▸ Required work
The lines from the one holding "Task: Click Button 1 in the ribbon" to the end of the records below, exactly as written, are the only thing to return.

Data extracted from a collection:
-------------------------

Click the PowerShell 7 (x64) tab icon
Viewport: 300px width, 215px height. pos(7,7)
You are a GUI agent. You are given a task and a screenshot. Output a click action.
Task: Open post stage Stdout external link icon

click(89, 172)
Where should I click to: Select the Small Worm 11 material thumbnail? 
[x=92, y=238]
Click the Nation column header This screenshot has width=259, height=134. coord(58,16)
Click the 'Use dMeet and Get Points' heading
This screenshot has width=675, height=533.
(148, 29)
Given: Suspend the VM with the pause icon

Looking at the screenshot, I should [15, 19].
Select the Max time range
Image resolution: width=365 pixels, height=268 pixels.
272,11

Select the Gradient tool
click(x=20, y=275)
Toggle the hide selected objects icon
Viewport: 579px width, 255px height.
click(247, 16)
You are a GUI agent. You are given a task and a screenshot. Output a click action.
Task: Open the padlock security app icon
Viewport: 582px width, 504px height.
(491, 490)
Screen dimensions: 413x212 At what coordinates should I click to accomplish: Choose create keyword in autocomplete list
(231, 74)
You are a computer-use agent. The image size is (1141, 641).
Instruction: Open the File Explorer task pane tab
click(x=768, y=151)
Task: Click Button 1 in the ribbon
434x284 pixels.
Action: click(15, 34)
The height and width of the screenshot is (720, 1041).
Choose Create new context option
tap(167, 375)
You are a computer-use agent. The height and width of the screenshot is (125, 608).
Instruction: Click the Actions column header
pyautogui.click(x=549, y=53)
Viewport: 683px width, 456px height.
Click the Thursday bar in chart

-------------------------

▸ Answer to this exercise
Task: Click Button 1 in the ribbon
434x284 pixels.
Action: click(15, 34)
The height and width of the screenshot is (720, 1041).
Choose Create new context option
tap(167, 375)
You are a computer-use agent. The height and width of the screenshot is (125, 608).
Instruction: Click the Actions column header
pyautogui.click(x=549, y=53)
Viewport: 683px width, 456px height.
Click the Thursday bar in chart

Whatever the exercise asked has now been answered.